What you are asked to do
Rewrite the listing lines as a numbered list, starting at the line that contains "Activate the crosshair cursor tool" and ending at the line that contains "(x=34, y=37)", and skip any blank lines.

Dataset records:
◇ ◇ ◇ ◇ ◇

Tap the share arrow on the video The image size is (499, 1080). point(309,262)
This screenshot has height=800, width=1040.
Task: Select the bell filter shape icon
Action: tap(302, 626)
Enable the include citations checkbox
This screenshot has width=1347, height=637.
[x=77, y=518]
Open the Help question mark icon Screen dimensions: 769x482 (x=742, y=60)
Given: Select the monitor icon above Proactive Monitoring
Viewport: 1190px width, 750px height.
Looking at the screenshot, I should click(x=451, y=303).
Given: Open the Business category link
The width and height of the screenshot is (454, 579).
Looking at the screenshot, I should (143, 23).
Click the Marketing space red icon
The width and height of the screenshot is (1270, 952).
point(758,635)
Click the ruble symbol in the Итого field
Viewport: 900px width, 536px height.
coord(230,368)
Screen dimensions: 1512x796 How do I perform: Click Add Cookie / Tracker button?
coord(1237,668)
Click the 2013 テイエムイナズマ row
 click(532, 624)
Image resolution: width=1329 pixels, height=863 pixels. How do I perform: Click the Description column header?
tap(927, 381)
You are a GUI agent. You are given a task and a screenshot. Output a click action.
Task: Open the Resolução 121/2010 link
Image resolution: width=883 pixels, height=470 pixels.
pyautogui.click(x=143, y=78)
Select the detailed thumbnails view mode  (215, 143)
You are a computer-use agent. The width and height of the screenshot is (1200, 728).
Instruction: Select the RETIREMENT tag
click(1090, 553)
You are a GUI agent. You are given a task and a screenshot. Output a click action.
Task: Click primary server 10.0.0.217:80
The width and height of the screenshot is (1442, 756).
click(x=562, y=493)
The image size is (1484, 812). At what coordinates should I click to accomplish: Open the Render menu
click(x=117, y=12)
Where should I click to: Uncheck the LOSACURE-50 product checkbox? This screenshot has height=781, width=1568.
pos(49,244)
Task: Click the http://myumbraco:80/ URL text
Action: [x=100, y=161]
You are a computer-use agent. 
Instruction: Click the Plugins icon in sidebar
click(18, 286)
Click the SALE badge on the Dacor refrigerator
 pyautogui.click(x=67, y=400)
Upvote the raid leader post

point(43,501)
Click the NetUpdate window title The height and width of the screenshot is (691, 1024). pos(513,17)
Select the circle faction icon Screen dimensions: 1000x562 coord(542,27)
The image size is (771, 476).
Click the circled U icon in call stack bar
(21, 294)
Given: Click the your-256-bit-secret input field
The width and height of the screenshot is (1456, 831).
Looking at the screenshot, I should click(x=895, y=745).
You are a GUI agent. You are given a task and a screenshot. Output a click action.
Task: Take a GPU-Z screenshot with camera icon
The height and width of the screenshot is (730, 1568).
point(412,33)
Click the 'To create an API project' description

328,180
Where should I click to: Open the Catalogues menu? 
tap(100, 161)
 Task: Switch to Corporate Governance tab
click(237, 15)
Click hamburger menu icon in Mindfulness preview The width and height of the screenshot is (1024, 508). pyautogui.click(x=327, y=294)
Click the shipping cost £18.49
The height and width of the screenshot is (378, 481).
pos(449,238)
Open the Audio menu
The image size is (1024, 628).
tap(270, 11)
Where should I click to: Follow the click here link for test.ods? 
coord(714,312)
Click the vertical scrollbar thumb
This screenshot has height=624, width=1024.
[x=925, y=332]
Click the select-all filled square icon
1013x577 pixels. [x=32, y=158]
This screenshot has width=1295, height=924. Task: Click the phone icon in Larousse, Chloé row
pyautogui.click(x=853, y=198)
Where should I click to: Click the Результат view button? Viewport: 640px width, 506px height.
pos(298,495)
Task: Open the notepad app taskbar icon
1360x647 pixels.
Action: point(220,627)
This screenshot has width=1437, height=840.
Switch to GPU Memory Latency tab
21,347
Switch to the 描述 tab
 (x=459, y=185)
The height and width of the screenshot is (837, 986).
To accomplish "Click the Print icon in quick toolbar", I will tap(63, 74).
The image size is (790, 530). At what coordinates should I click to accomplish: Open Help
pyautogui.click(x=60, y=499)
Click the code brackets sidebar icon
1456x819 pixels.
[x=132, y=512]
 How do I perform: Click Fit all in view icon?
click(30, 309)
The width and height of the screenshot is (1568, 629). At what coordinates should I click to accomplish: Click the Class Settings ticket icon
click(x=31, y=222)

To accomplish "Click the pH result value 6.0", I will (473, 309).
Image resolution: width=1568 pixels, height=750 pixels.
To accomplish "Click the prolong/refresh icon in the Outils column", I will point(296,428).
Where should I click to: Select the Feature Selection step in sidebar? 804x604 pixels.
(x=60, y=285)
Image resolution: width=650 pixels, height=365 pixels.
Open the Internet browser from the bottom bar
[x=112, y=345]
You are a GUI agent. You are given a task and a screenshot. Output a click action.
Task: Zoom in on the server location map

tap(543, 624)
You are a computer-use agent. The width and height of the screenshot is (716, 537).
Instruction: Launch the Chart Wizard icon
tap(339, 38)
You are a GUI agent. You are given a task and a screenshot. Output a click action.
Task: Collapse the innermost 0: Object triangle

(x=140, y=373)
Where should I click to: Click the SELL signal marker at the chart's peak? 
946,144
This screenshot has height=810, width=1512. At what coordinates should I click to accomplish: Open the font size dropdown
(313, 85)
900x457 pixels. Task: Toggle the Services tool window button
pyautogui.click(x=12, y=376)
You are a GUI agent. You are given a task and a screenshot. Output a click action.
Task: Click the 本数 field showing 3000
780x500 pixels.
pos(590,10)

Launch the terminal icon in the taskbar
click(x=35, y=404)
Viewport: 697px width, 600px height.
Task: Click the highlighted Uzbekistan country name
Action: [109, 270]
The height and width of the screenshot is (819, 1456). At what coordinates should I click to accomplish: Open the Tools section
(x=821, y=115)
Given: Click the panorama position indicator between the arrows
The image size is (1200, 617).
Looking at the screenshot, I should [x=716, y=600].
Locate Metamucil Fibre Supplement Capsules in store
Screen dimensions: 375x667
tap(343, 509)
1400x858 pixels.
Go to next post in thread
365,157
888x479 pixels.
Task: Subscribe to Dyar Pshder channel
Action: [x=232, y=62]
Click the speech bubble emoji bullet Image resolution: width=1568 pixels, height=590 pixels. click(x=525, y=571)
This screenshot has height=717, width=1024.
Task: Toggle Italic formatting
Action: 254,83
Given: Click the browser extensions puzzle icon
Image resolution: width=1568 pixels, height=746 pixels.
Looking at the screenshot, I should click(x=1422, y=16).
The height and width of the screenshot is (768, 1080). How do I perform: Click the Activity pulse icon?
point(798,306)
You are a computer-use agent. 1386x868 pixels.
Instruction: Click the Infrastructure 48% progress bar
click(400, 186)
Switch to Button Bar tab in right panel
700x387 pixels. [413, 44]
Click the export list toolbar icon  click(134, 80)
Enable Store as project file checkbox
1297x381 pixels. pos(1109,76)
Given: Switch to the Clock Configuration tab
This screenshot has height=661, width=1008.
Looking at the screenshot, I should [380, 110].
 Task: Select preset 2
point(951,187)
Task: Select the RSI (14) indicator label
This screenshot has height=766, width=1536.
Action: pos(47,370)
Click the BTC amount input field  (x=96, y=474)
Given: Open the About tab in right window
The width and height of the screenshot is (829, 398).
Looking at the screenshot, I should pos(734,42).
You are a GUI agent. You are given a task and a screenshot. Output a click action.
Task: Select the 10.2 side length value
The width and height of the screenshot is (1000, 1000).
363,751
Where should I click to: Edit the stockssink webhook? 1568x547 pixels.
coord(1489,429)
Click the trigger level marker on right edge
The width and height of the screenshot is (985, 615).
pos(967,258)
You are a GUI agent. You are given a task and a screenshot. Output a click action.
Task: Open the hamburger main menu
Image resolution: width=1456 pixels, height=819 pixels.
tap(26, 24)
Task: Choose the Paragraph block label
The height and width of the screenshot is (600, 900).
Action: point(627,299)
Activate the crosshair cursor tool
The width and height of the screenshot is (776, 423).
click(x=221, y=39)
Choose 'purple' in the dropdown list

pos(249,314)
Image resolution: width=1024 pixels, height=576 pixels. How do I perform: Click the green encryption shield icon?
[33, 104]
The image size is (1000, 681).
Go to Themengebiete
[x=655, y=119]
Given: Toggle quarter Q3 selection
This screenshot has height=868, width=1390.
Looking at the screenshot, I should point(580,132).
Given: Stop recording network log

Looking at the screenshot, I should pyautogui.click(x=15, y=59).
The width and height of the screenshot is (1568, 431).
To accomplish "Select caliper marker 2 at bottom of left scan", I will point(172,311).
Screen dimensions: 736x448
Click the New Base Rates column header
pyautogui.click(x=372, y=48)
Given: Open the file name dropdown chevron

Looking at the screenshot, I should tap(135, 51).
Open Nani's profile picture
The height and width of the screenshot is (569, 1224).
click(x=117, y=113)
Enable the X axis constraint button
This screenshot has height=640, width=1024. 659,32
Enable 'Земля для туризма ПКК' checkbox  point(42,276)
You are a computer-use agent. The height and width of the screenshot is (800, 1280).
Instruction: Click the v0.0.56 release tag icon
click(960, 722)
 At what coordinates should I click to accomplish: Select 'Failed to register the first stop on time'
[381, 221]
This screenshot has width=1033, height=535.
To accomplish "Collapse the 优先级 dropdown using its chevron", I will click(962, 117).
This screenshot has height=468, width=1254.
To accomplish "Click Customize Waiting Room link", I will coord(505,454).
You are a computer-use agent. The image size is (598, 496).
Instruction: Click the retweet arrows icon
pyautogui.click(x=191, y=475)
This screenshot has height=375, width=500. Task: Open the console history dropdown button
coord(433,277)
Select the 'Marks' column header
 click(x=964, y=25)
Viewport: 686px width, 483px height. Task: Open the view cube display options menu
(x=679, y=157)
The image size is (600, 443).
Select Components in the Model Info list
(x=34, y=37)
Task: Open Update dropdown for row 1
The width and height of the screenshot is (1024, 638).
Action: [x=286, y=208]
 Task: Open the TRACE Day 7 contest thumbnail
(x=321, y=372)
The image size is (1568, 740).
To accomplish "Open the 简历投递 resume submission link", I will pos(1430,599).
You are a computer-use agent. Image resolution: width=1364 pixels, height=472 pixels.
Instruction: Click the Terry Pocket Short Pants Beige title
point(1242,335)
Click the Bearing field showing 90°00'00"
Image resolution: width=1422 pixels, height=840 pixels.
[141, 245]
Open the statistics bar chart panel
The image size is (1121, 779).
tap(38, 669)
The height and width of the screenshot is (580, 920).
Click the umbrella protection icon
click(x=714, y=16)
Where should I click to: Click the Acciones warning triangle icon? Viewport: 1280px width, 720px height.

◇ ◇ ◇ ◇ ◇

Output of the exercise
1. Activate the crosshair cursor tool
2. The width and height of the screenshot is (776, 423).
3. click(x=221, y=39)
4. Choose 'purple' in the dropdown list
5. pos(249,314)
6. Image resolution: width=1024 pixels, height=576 pixels. How do I perform: Click the green encryption shield icon?
7. [33, 104]
8. The image size is (1000, 681).
9. Go to Themengebiete
10. [x=655, y=119]
11. Given: Toggle quarter Q3 selection
12. This screenshot has height=868, width=1390.
13. Looking at the screenshot, I should point(580,132).
14. Given: Stop recording network log
15. Looking at the screenshot, I should pyautogui.click(x=15, y=59).
16. The width and height of the screenshot is (1568, 431).
17. To accomplish "Select caliper marker 2 at bottom of left scan", I will point(172,311).
18. Screen dimensions: 736x448
19. Click the New Base Rates column header
20. pyautogui.click(x=372, y=48)
21. Given: Open the file name dropdown chevron
22. Looking at the screenshot, I should tap(135, 51).
23. Open Nani's profile picture
24. The height and width of the screenshot is (569, 1224).
25. click(x=117, y=113)
26. Enable the X axis constraint button
27. This screenshot has height=640, width=1024. 659,32
28. Enable 'Земля для туризма ПКК' checkbox  point(42,276)
29. You are a computer-use agent. The height and width of the screenshot is (800, 1280).
30. Instruction: Click the v0.0.56 release tag icon
31. click(960, 722)
32.  At what coordinates should I click to accomplish: Select 'Failed to register the first stop on time'
33. [381, 221]
34. This screenshot has width=1033, height=535.
35. To accomplish "Collapse the 优先级 dropdown using its chevron", I will click(962, 117).
36. This screenshot has height=468, width=1254.
37. To accomplish "Click Customize Waiting Room link", I will coord(505,454).
38. You are a computer-use agent. The image size is (598, 496).
39. Instruction: Click the retweet arrows icon
40. pyautogui.click(x=191, y=475)
41. This screenshot has height=375, width=500. Task: Open the console history dropdown button
42. coord(433,277)
43. Select the 'Marks' column header
44.  click(x=964, y=25)
45. Viewport: 686px width, 483px height. Task: Open the view cube display options menu
46. (x=679, y=157)
47. The image size is (600, 443).
48. Select Components in the Model Info list
49. (x=34, y=37)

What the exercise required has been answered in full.